- Directed by: Brendan Langelle Lyle
- Screenplay by: Brendan Langelle Lyle Justine Williamson Greg Vardy
- Produced by: Brendan Langelle Lyle Justine Williamson Greg Vardy
- Starring: Justine Williamson Greg Vardy
- Cinematography: Brendan Langelle Lyle
- Edited by: Brendan Langelle Lyle
- Production company: Club Red Productions
- Release date: October 18, 2025 (Charlottetown);
- Running time: 90 minutes
- Country: Canada
- Language: English

= Tracy & Martina: Goin' Out West =

Tracy & Martina: Goin' Out West is a Canadian mockumentary comedy film, directed by Brendan Langelle Lyle and released in 2025. The film stars Justine Williamson and Greg Vardy as Tracy and Martina, two working class friends from Cape Breton Island who travel to Alberta to perform as an opening act for the indie rock band Slowcoaster, only for events to go awry.

Lyle also appears in the film in a small role as Tracy and Martina's cameraman.

==Background==
Tracy (Williamson) and Martina (Vardy) are an established comedy duo, who have built the characters' brand for a number of years on social media platforms, as well as undertaking national comedy tours, and in the Swearnet web series Tracy & Martina's Dirty Deeds. They also cohost the podcast Shootin' the Shit, which consists of the two characters talking among themselves as well as with guests including drag queens Priyanka, Mya Foxx and Sami Landri, actors Robb Wells, Patrick Roach and John Paul Tremblay, comedian Trevor Boris, writer Rachel Reid and musicians Goldie Boutilier, Ria Mae and Jimmy Rankin.

They did not originally envision Goin' Out West as a film, and instead it was originally conceived as simply a casual shoot to get social media footage of them out and around Fort McMurray during a tour stop, before they decided to add narrative structure by writing and shooting a film to explain how the characters got to Alberta in the first place.

==Distribution==
The film debuted in October 2025 at the Charlottetown Film Festival.
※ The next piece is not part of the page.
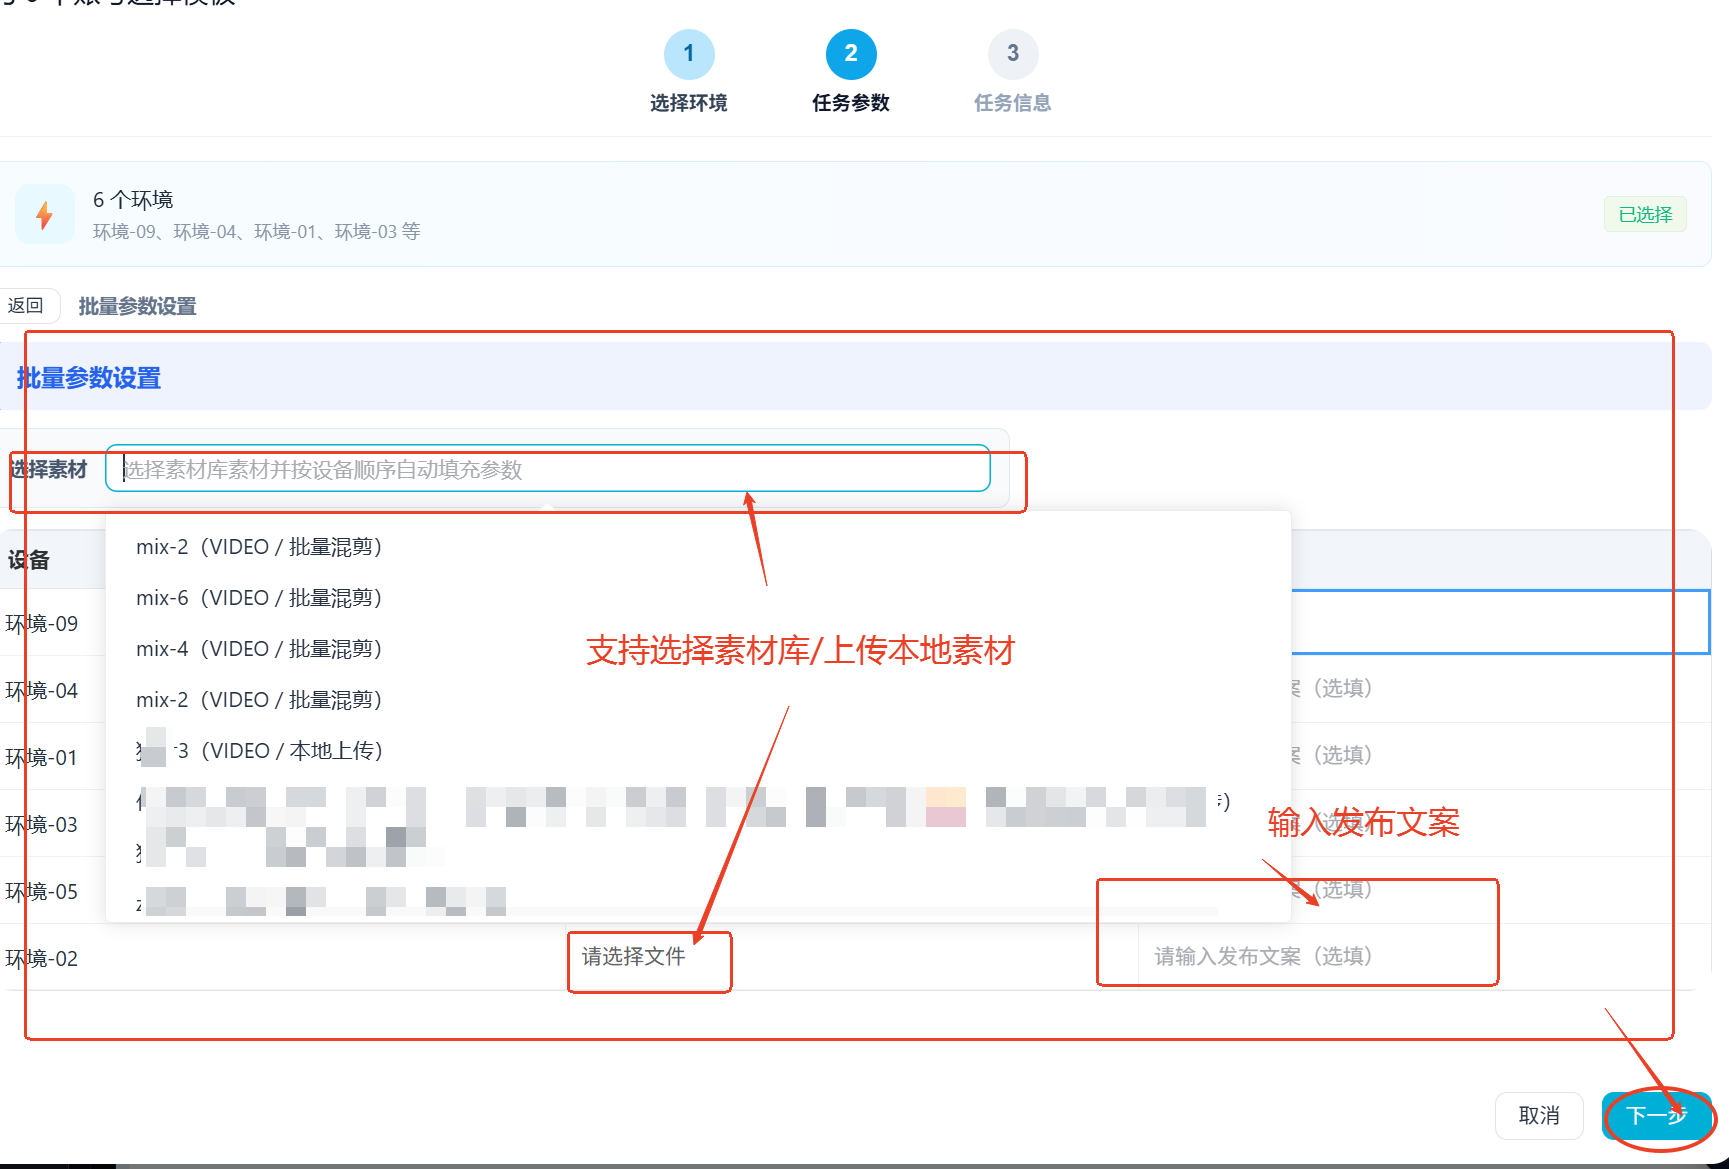Click the 已选择 status tag

1645,214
It was later screened at festivals including the Available Light Film Festival, and the Calgary Underground Film Festival.

At the 2026 Inside Out Film and Video Festival, it received an honorable mention from the Best Canadian Film award jury.

It went into commercial release in 2026, beginning in Nova Scotia.

==Critical response==
Kurt Halfyard of Screen Anarchy placed the film firmly in the tradition of Canadian hoser comedy, alongside totems such as Goin' Down the Road, Strange Brew, FUBAR, The Dirties and Trailer Park Boys.

For Exclaim!, Rachel Ho called the film "funny as shit", writing that "Williamson and Vardy (also co-writers of the film with Lyle, and producers) know exactly what their fans want and they deliver it unapologetically. Similar to Matt Johnson's Nirvanna the Band the Show the Movie earlier this year, Goin' Out West has little regard for how the comedy will work for those outside Canada, or outside the Atlantic region for that matter. The film has been made with a particular audience in mind, and thanks to Williamson, Vardy and Lyle's purposeful ignorance of periphery, Goin' Out West serves as a prime example of Canadian comedy at its best."